Y-K Delta residents protest 15-day comment period for Donlin Gold water permits

A gravel road in a treed area
The proposed Donlin Gold mine site in 2014. The site is located north of Crooked Creek, which sits on the Kuskokwim River. (Dean Swope/KYUK)

At the end of 2020, the Alaska Department of Natural Resources granted Donlin Gold 12 water right permits after giving the public 15 days to comment. Some residents in the Yukon-Kuskokwim Delta claim that wasn’t enough time, especially as villages locked down to slow the spread of the coronavirus, and taking into account limited access to the internet in rural Alaska.

Bethel resident and Orutsararmiut Native Council member Bev Hoffman has protested the proposed Donlin Gold mine for years and is frustrated the DNR only gave tribes 15 days to comment on the dozen water right permits it granted Donlin Gold. According to Hoffman, there are a lot of barriers to getting public comment in the Yukon-Kuskokwim Delta.

“Communities are in lockdown, they’re not meeting,” Hoffman said. “They don’t have internet data to hold big Zoom meetings.”

Hoffman’s also worried Donlin Gold’s plans for those streams will disrupt people’s way of life in the Y-K Delta. The gold mine would be one of the biggest in the world, if completed, and would require a lot of water to treat mercury and other toxins released during operations. The 12 water right permits Donlin Gold received allow it to draw down the water of 12 streams for its operations.

“For them to be able to get this water permit that jeopardizes that food security in the manner that it’s happening, it’s so wrong and dangerous. Dangerous to the people that choose to live a way of life out here,” Hoffman said.

The Yukon-Kuskokwim Delta is one of the most food insecure regions in the country: Many of its residents cannot access three meals a day.

Roughly 22% to 24% of Y-K Delta households are food insecure, according to Feeding America, a national nonprofit focusing on hunger relief.
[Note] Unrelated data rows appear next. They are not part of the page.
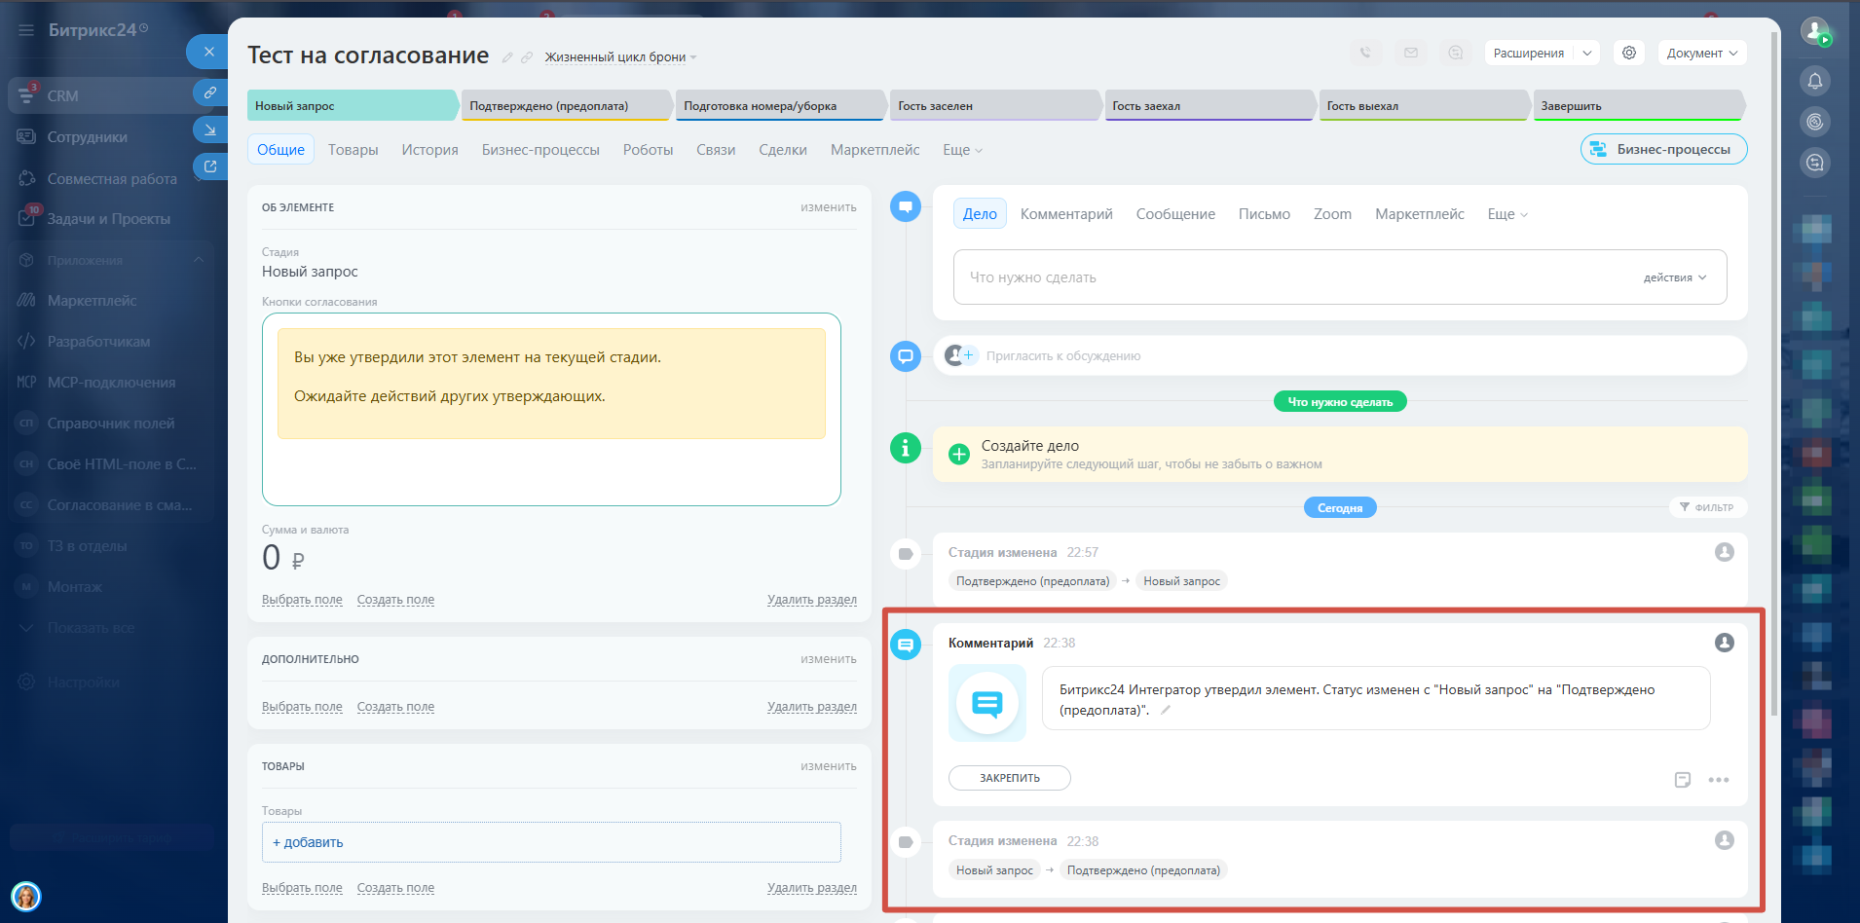
Task: Open three-dots menu on the comment
Action: 1718,780
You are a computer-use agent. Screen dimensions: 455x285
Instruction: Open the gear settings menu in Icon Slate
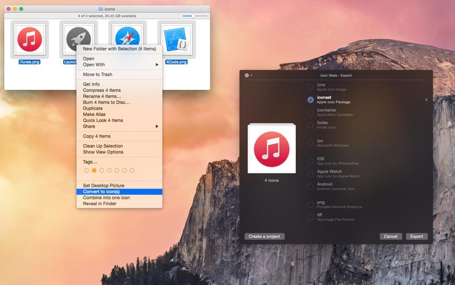(x=248, y=75)
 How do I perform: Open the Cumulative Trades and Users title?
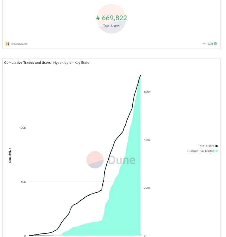click(x=27, y=63)
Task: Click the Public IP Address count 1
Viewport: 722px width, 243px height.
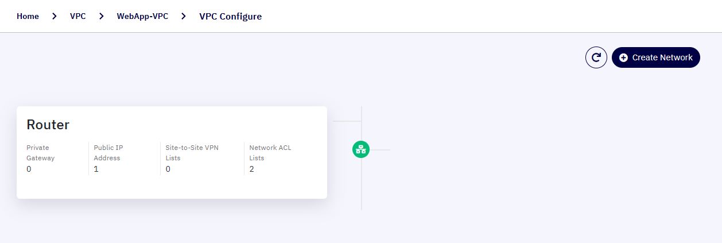Action: (x=96, y=169)
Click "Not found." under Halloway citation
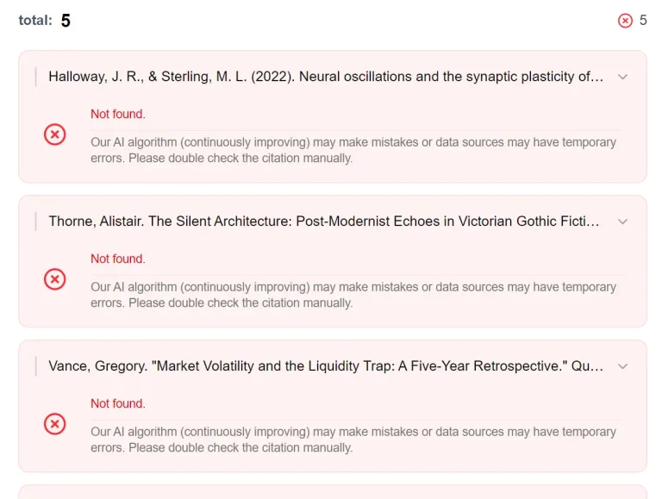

The organization reports 21% of households in the Bethel Census Area are food insecure, and in the Kusilvak Census Area, including villages along the lower Yukon River and Bering Sea coast, rates are even higher — 25 to 29%. That makes it the second most food insecure region in the nation, just after Jefferson County, Miss. Feeding America reports one in four Alaska Native households cannot access three meals per day, a rate double that of white households.

Most Y-K Delta residents depend on subsistence foods for the majority of their diet. The Kuskokwim River is their primary food source, and the Donlin Gold mine site would sit near one of its tributaries.

The company has emphasized its commitment to building the mine as safely as possible.

Spokesperson for the state, Dan Saddler, said the process was legal: State statute allows a 15-day comment period. The state can extend the deadline, but Saddler said they haven’t gotten a request to do that from any of the tribes or organizations who commented.